What to work on. Quote the entries below from the line containing "Click the words" through the last line, and leave the pictures out of your answer.

Records for the task.
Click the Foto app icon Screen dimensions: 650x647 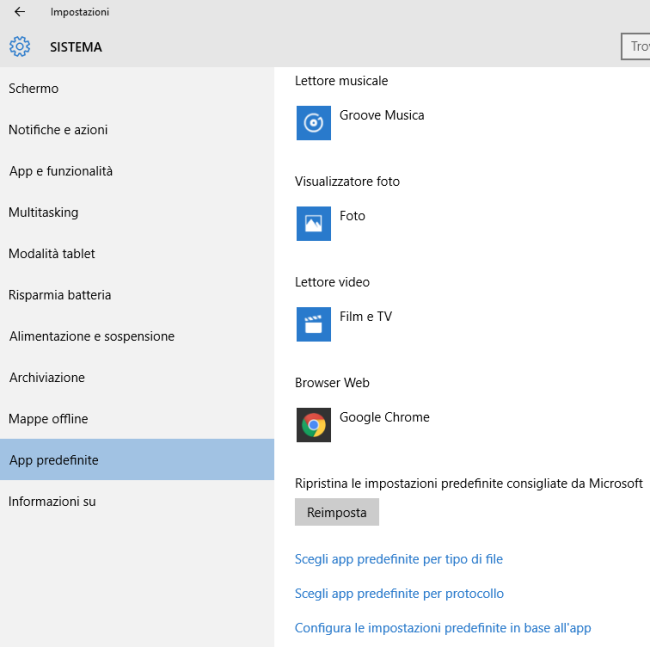pyautogui.click(x=313, y=223)
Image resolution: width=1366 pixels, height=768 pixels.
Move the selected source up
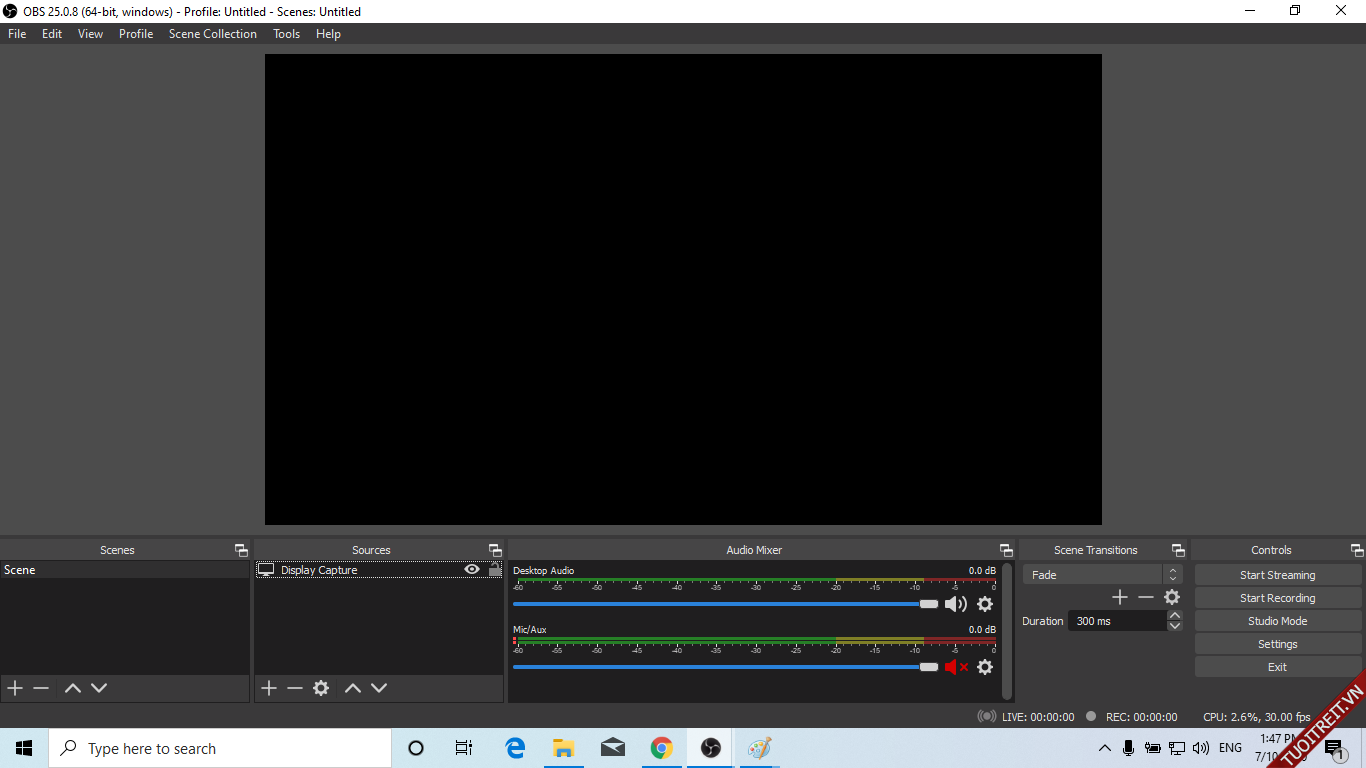tap(353, 688)
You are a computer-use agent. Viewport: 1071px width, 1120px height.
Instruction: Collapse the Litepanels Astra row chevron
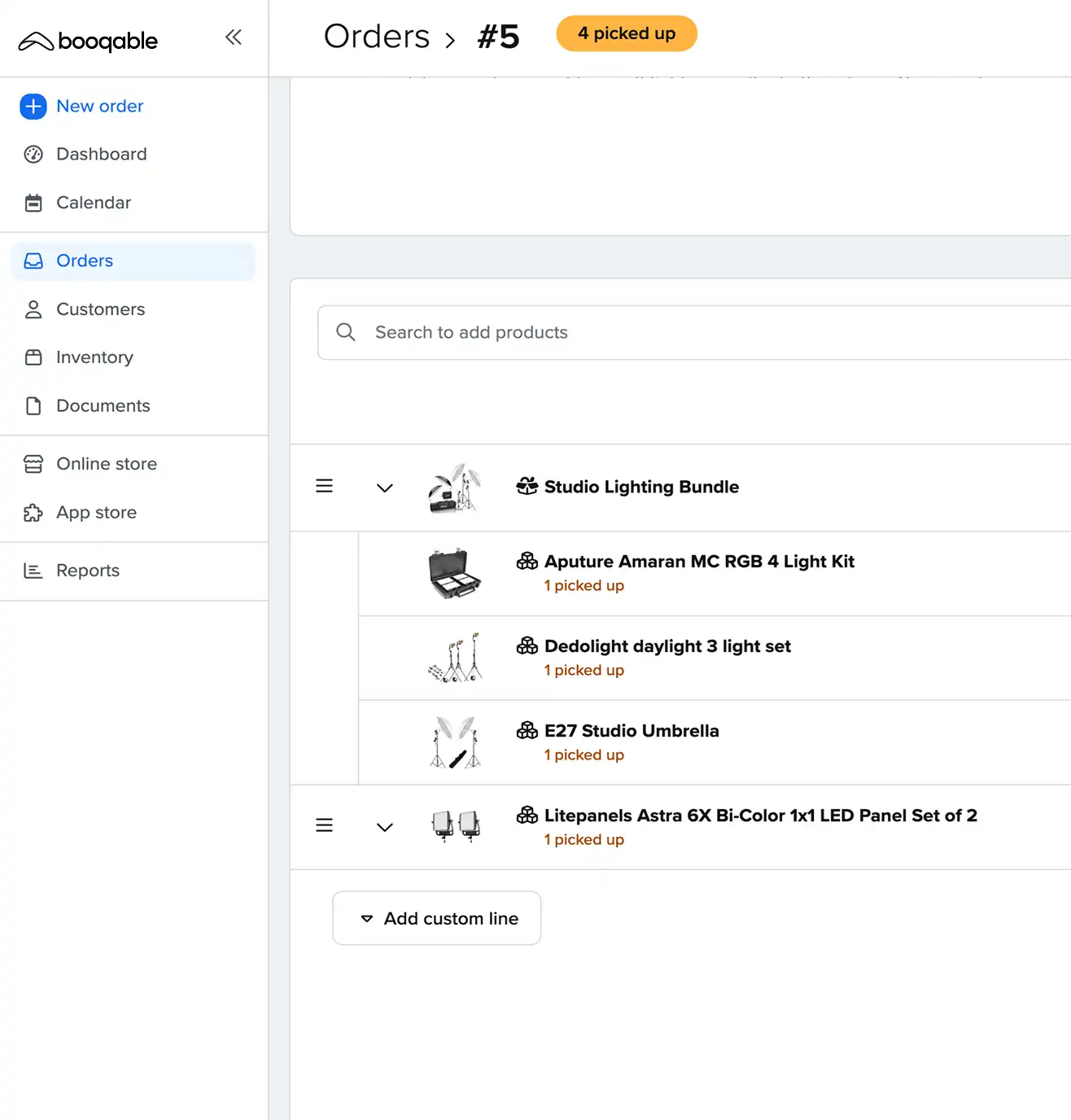(x=385, y=827)
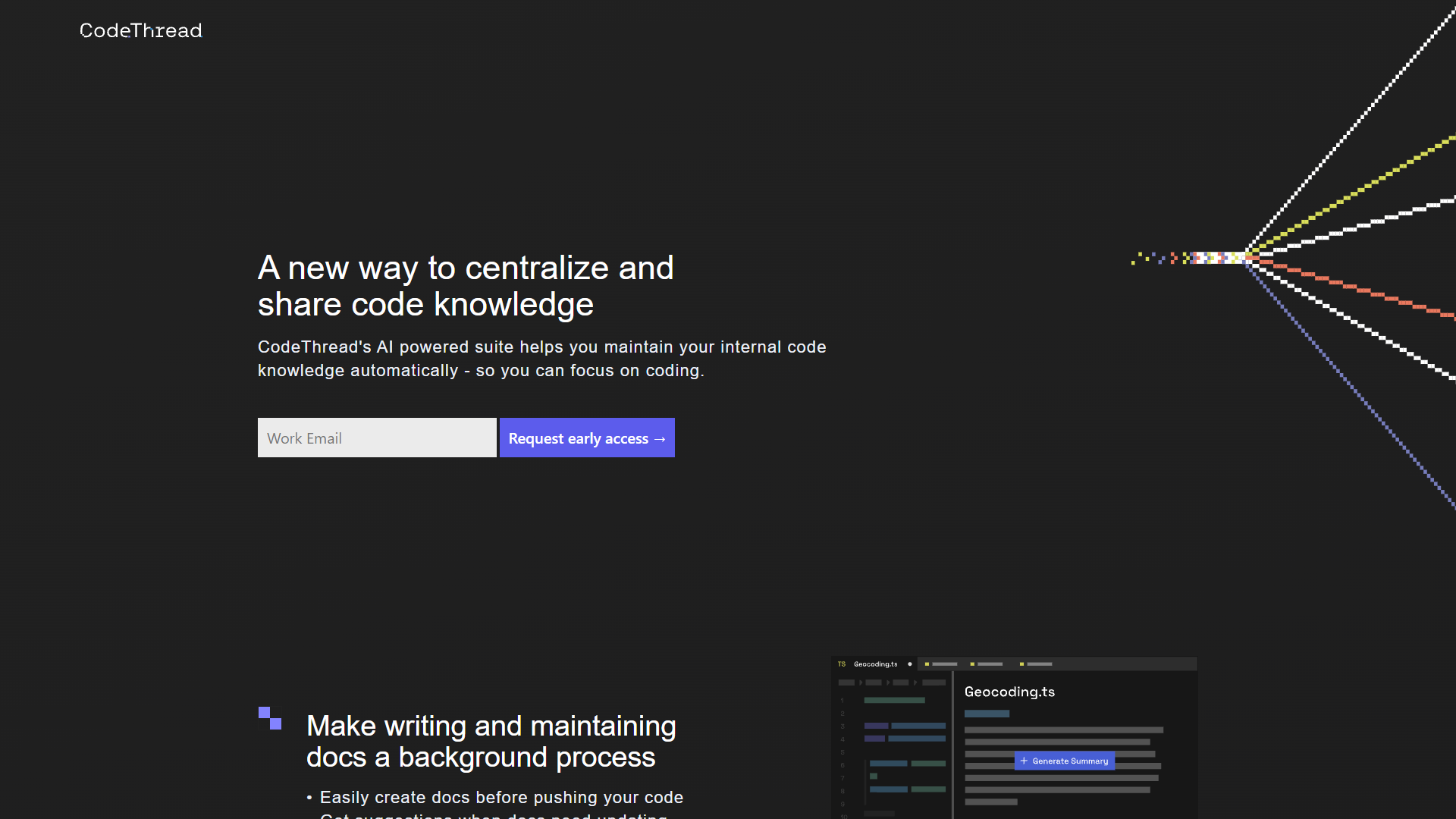This screenshot has width=1456, height=819.
Task: Click the second breadcrumb chevron in editor
Action: [x=888, y=682]
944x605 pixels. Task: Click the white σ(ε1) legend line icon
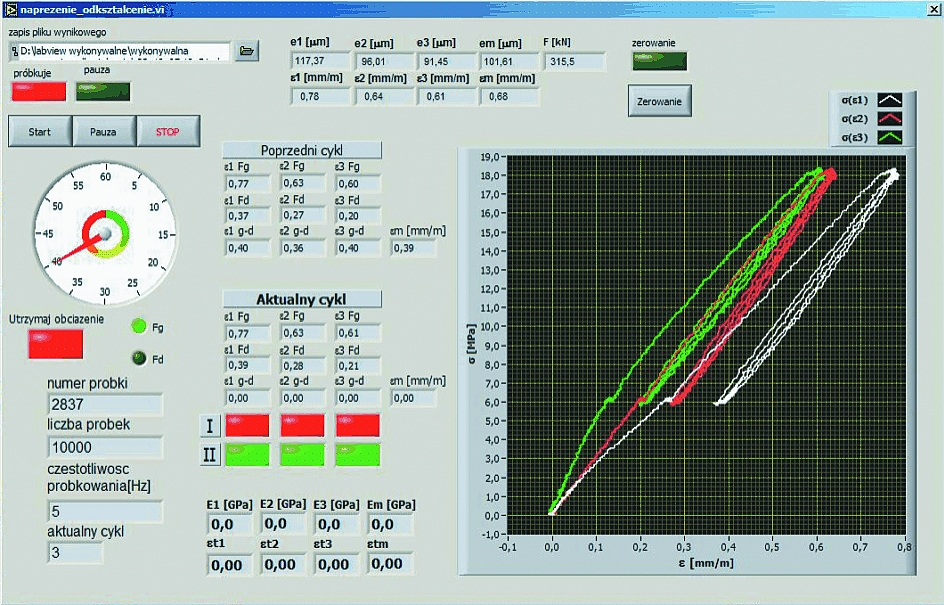pos(891,100)
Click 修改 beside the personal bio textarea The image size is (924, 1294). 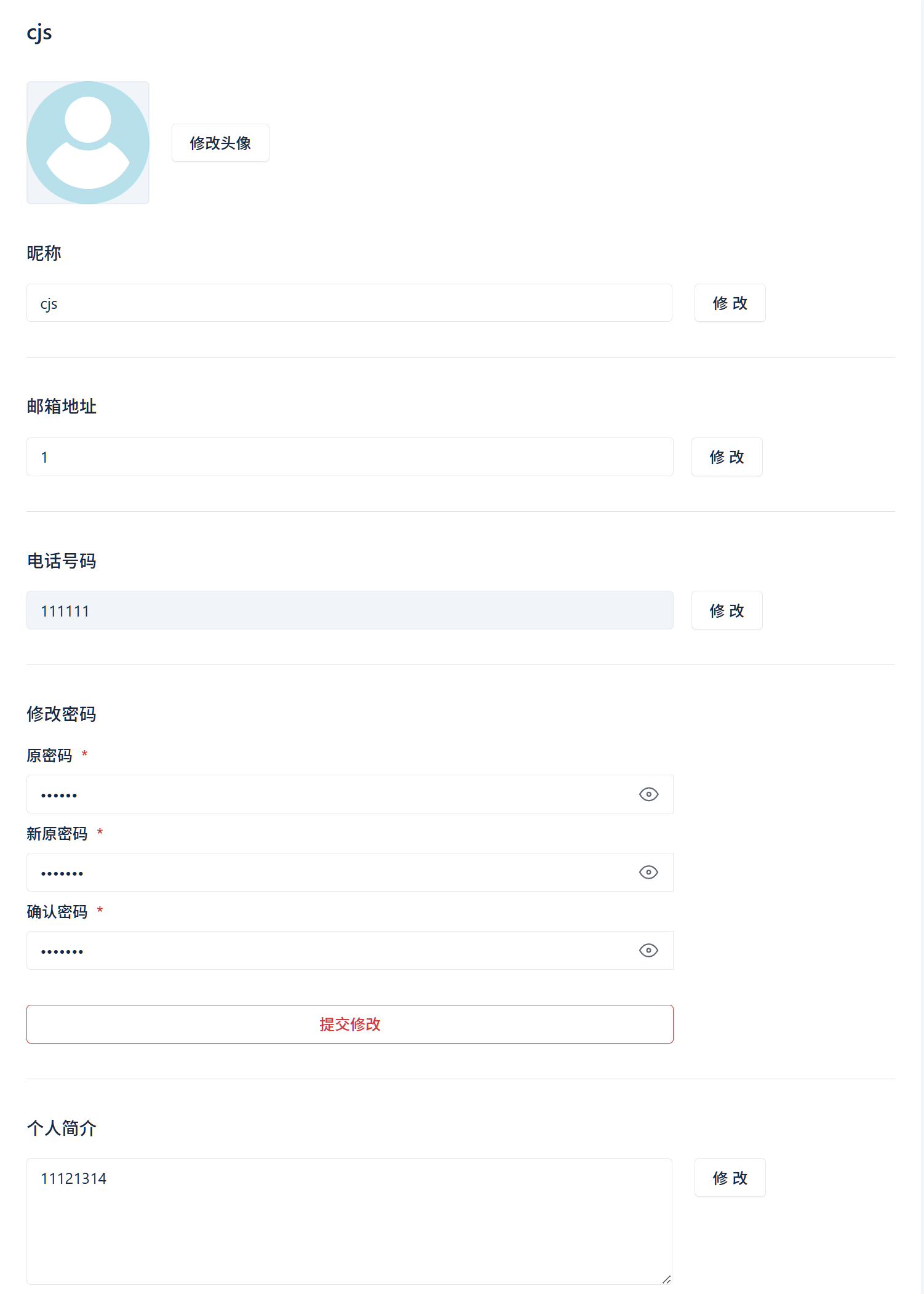(730, 1178)
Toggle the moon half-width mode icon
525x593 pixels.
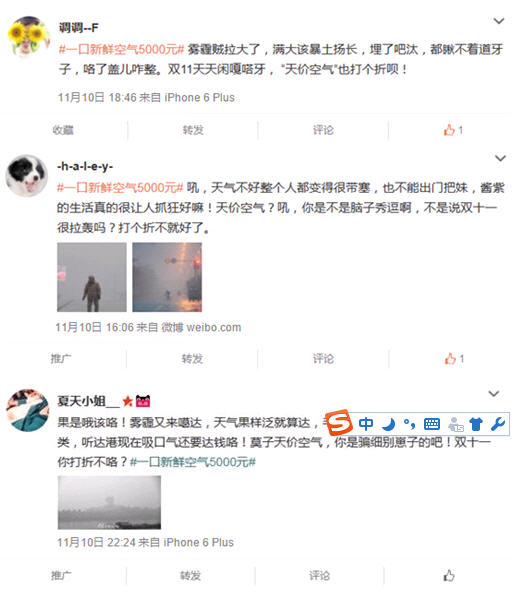click(x=389, y=424)
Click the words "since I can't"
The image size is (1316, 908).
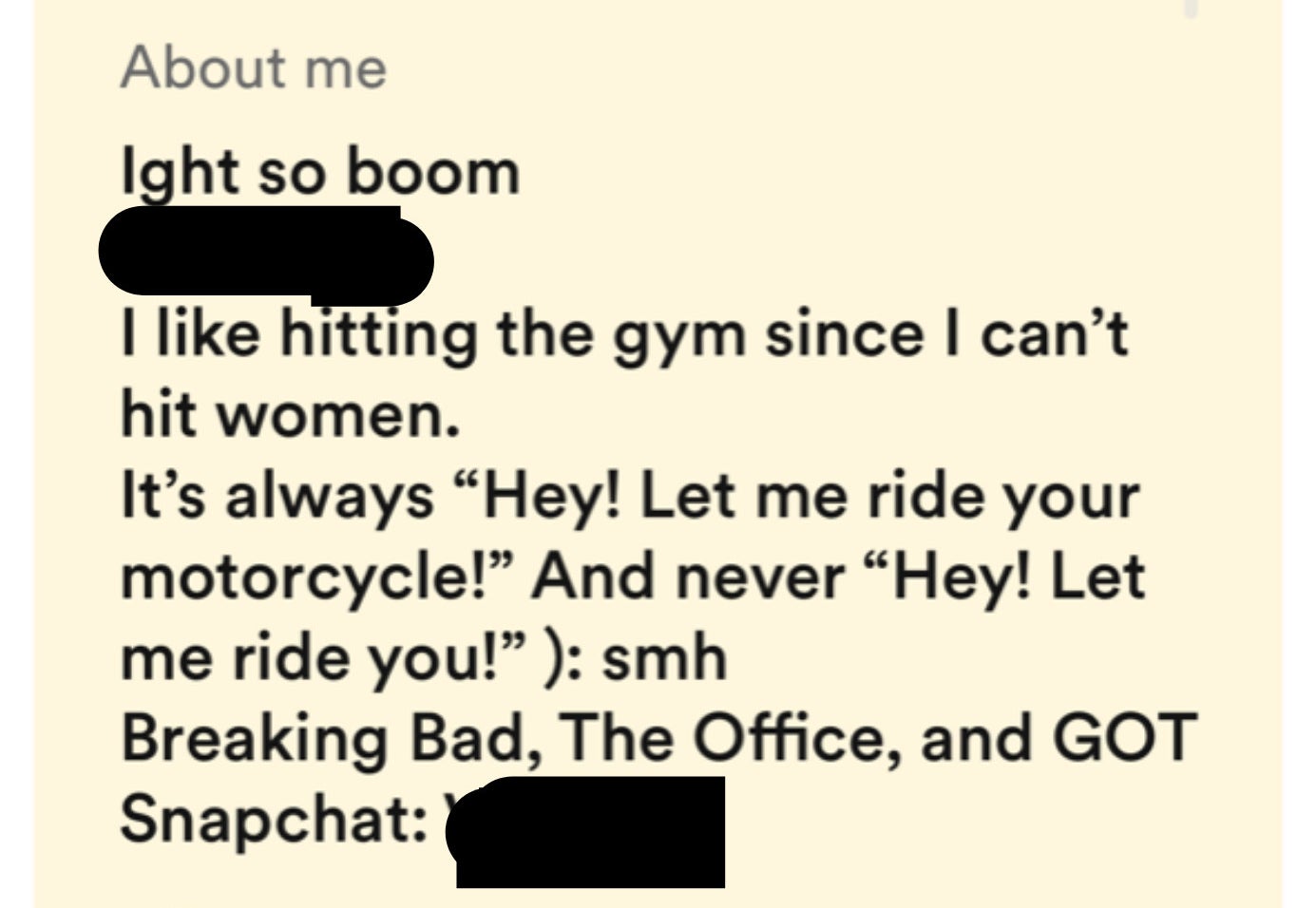946,334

Result for this task.
Click the words "since I can't"
The image size is (1316, 908).
946,334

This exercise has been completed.